Re: Reference, beginnings of HP review?

At 10:26 23/01/2003 +0100, Guus Schreiber wrote:

[...]


>I guess this is my fault. I agree the wording should be more careful, 
>maybe something like "One way of looking at a class ..", etc., while also 
>explaining the intensional view. The problem is that if you want to 
>explain to people how OWL classes work, the notion of a class as a set of 
>individuals is an absolute must for making soime sense. How can we 
>otherwise explain, for example, the notion of a owl:Restriction class?

Guus,

First a suggestion, then an explanation of why I'm making a fuss about this.

Does adopting the following terminology help?

   o classes have instances, sets have members
   o an instance of a class is a member of the class extension of the class

With this we can write things like:

[[An owl restriction expresses a constraint on the instances of a 
class.]]  which is simpler than

[[An owl restriction expresses a constraint on the members of the class 
extension of a class.]]

i.e. it allows us to write in a similar style to treating classes as sets, 
whilst retaining accuracy.  It doesn't work all the time.  Sometimes you 
just have to write explicitly about the class extension of the 
class.  That's the price of accuracy.

I'm making a fuss about this because I think accuracy in the specs is 
important.

As such I think its a bad thing if the reference document says something 
different to the semantics document.  I have observed the vast amount of 
energy that can be wasted interpreting documents that are not clear - viz 
the recent TAG discussions over what a URI denotes and many past 
discussions on RDF interest with regards to reification, contexts, etc.  If 
OWL publishes documents that are inconsistent in their description of what 
a class is, either within themselves or with RDF Schema, then we are 
creating an opportunity for the pointless waste of similar amounts of energy.

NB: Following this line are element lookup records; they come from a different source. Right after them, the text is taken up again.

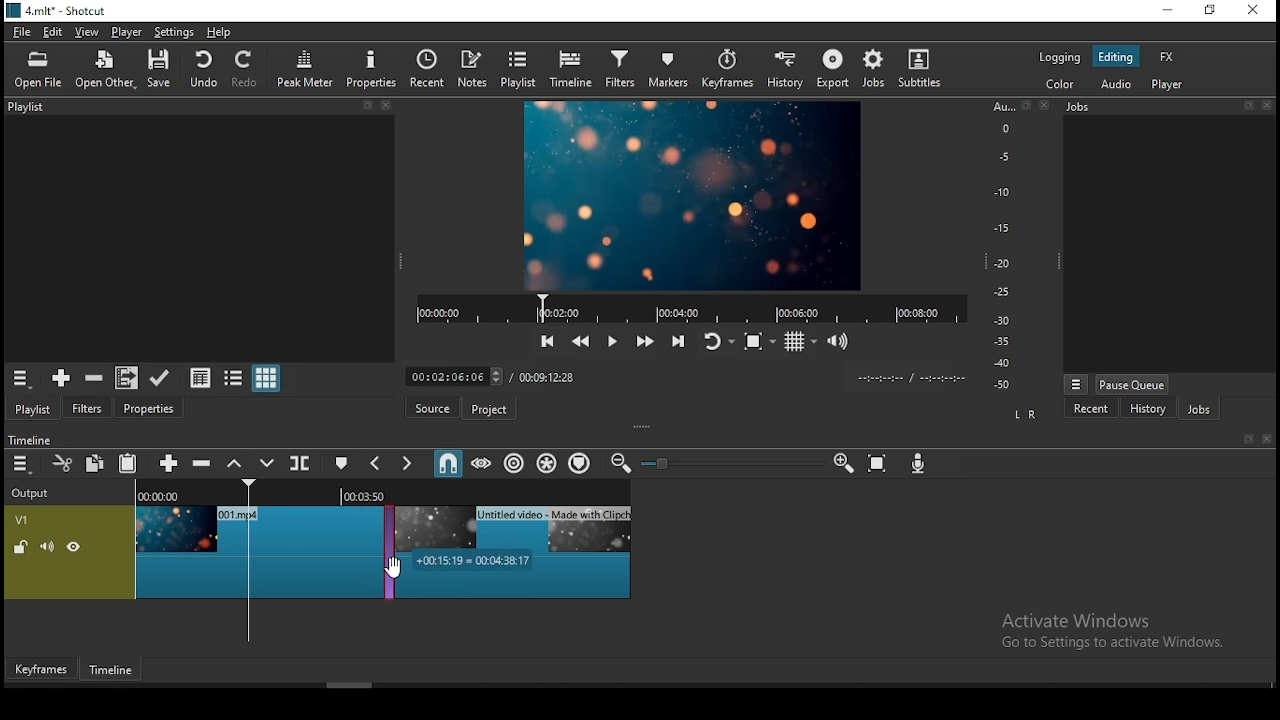 Image resolution: width=1280 pixels, height=720 pixels. What do you see at coordinates (515, 550) in the screenshot?
I see `video clip` at bounding box center [515, 550].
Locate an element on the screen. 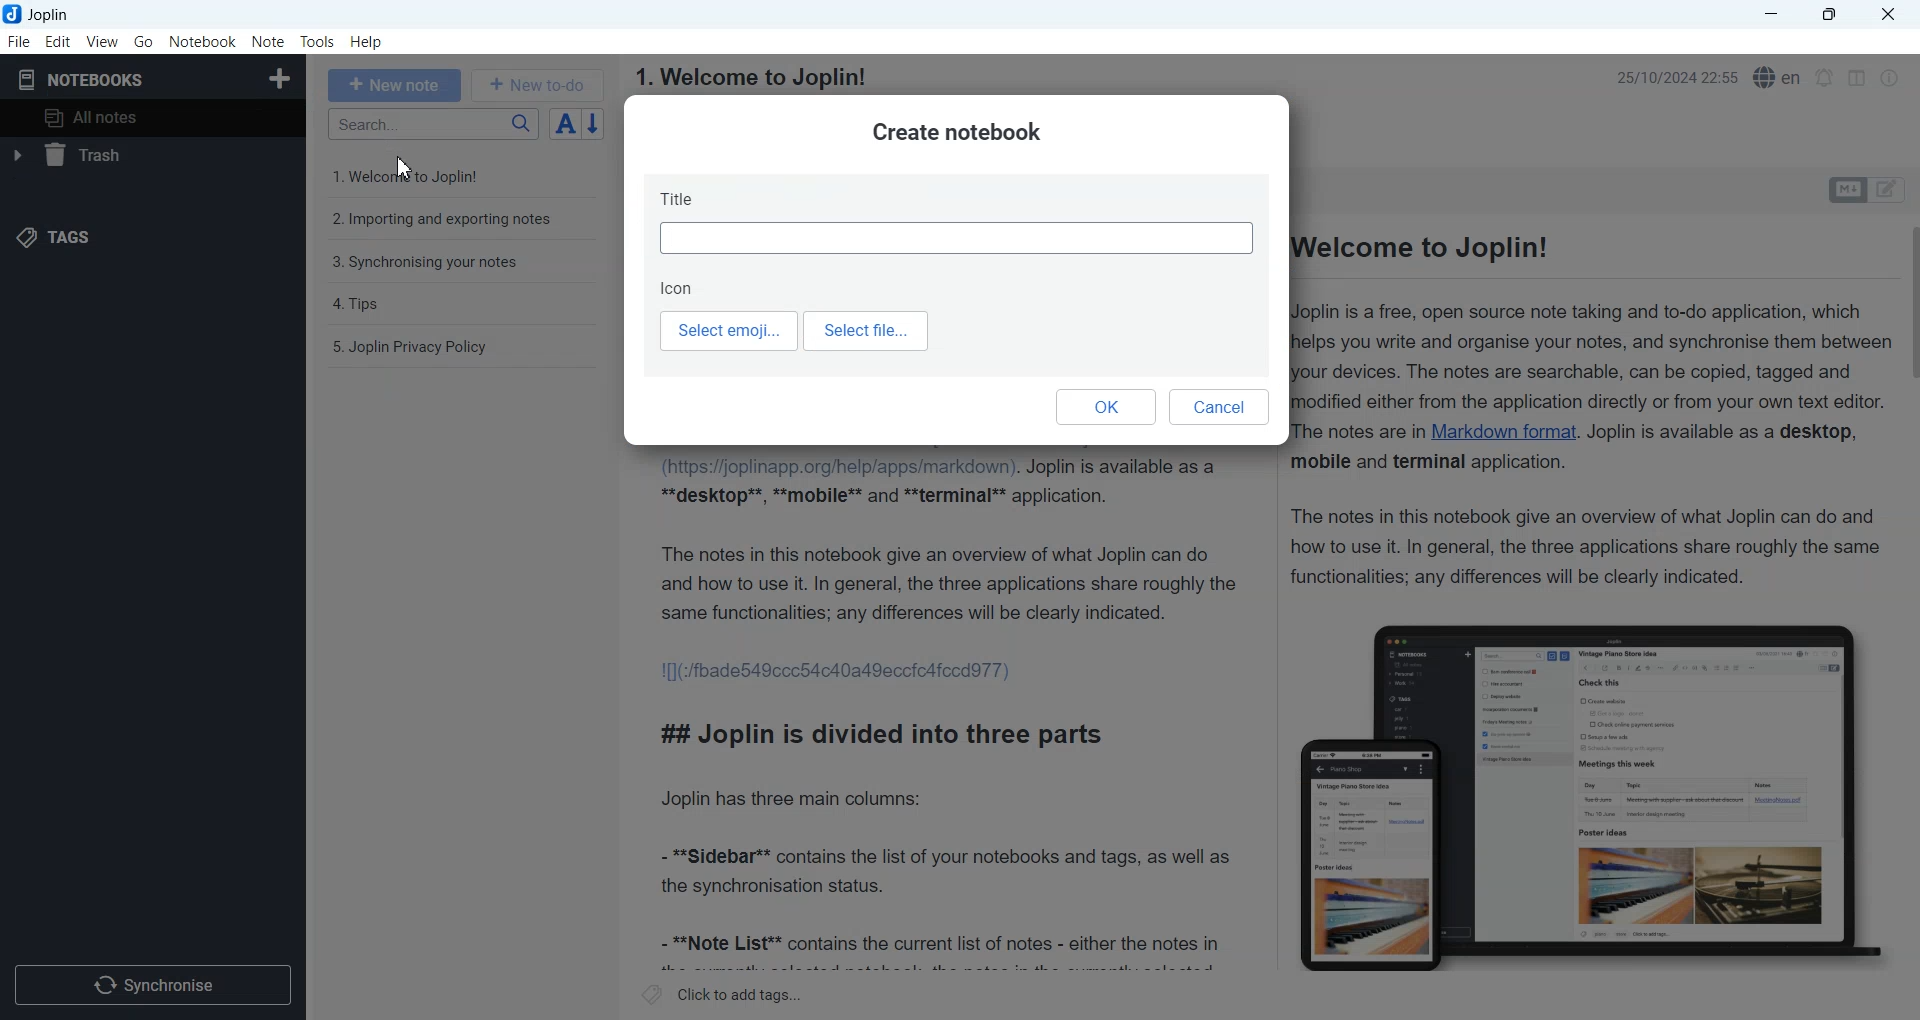 The image size is (1920, 1020). Tags is located at coordinates (52, 238).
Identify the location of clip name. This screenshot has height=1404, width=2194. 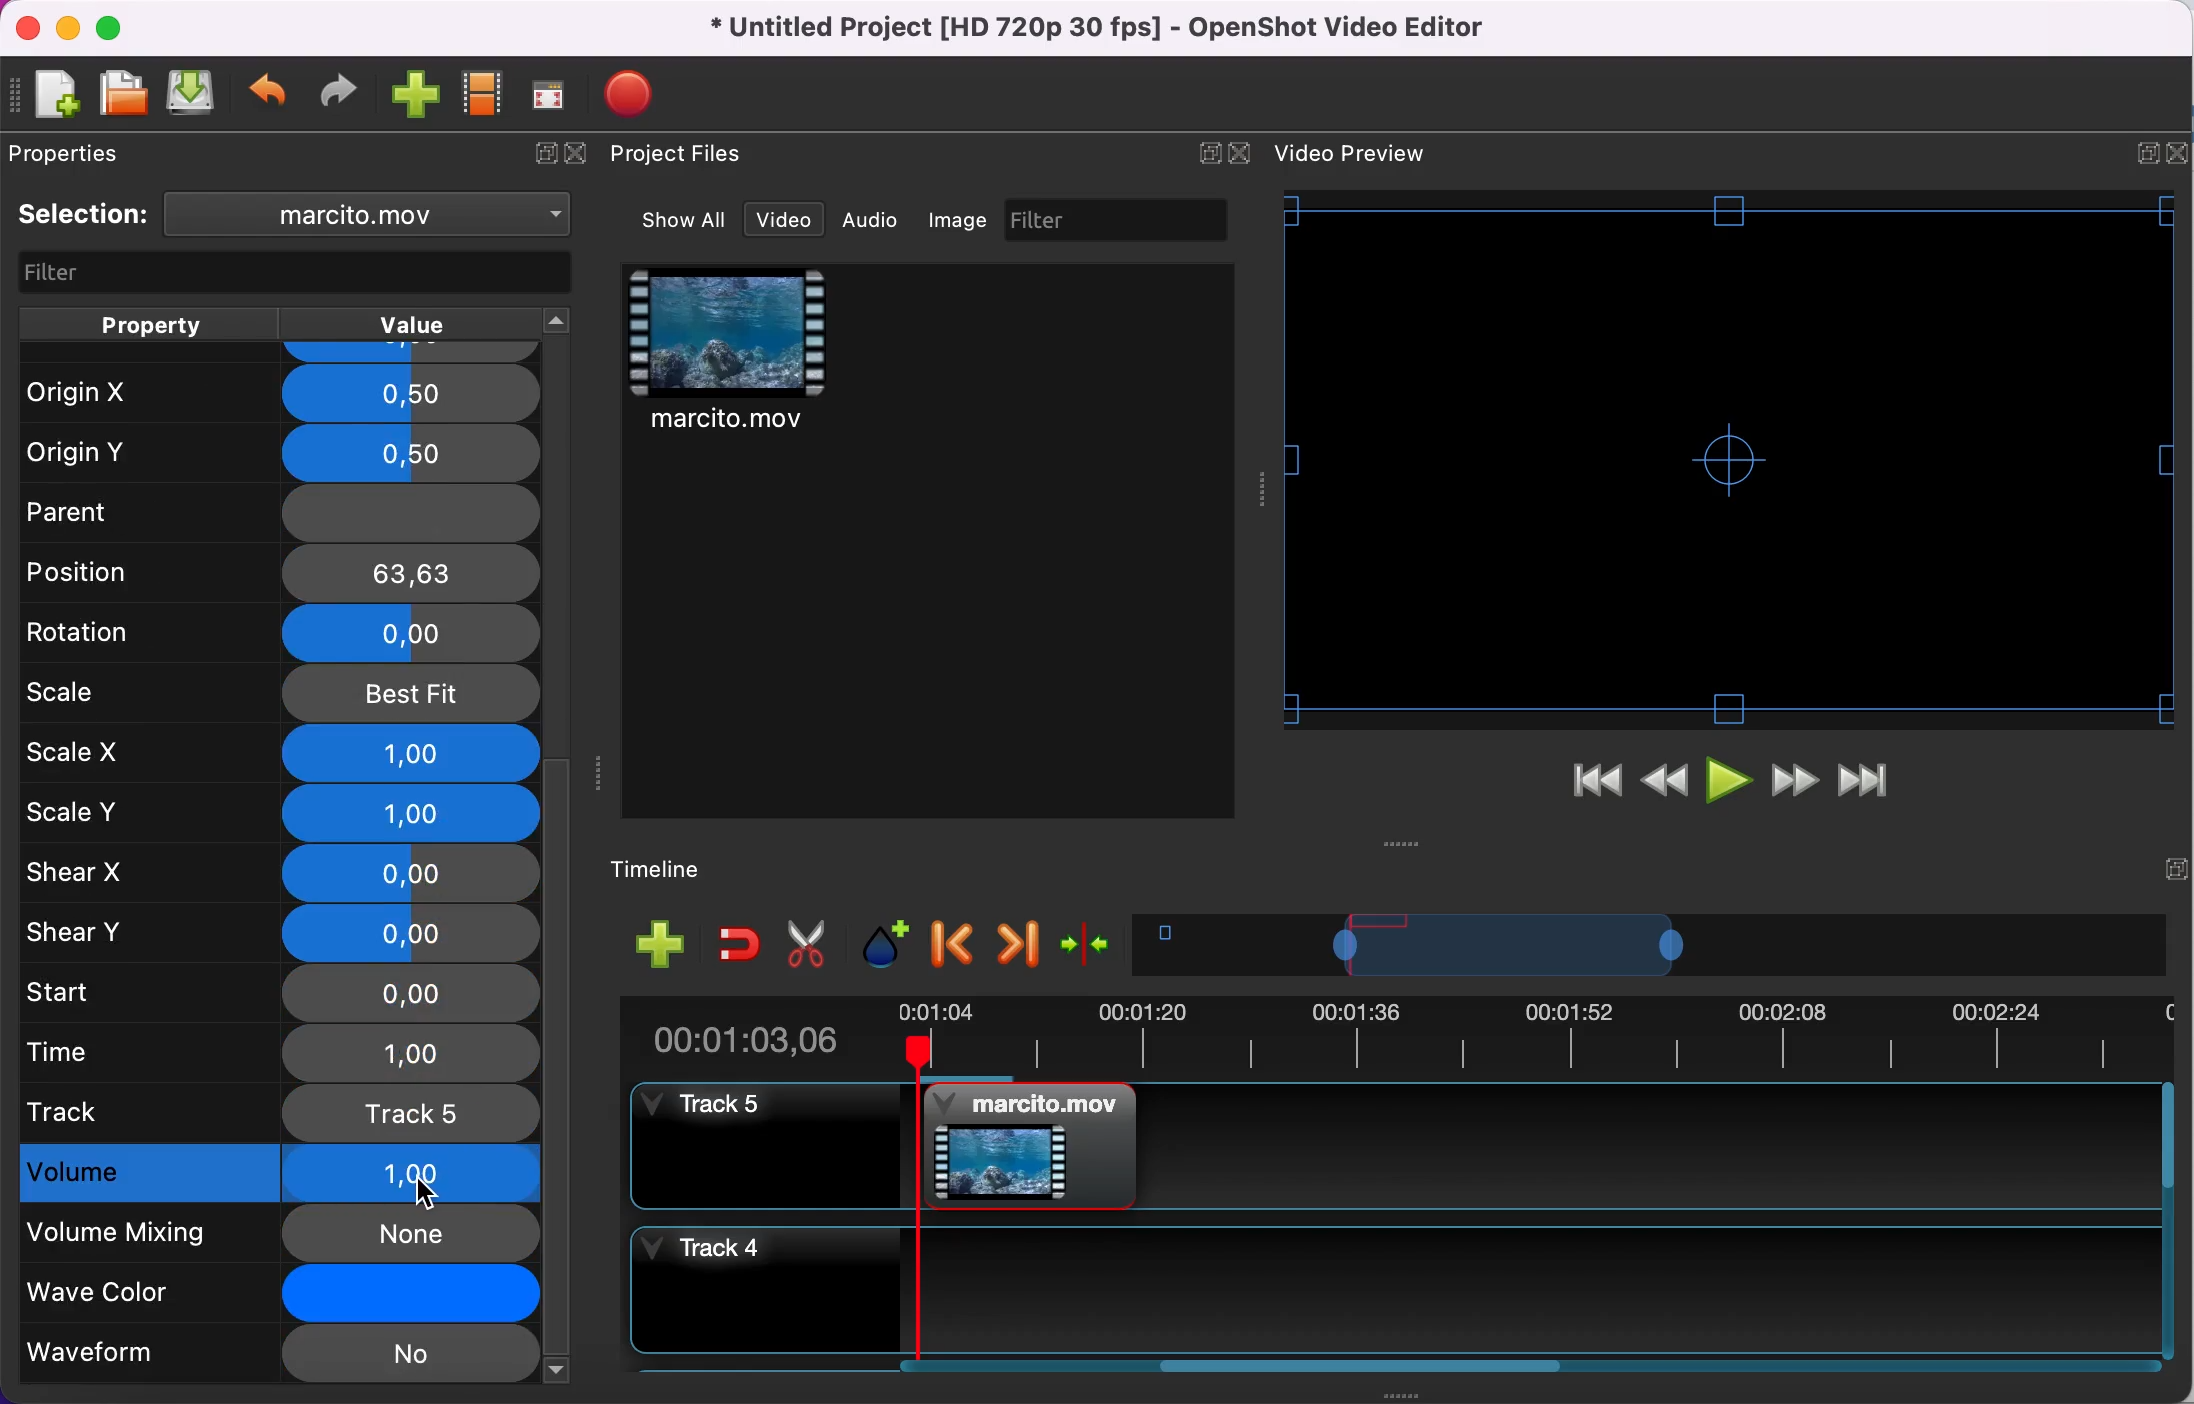
(378, 213).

As I understand it, an owl:Class is not a set, and as such, the reference 
document should not say that it is, that it can be thought of as if it 
were, that "One way of looking at a class is as a set" or any other such 
weasely phrases.  The reason for this is that such distortions may lead 
people to the wrong conclusions.  For example, if I am encouraged to "look 
at" classes in the way you suggest, then if I have two classes that have 
the same members, the I am also encouraged to "look at" any statement about 
one as also being a statement about the other and that just ain't so.

Why is it so hard to just to tell it as it is?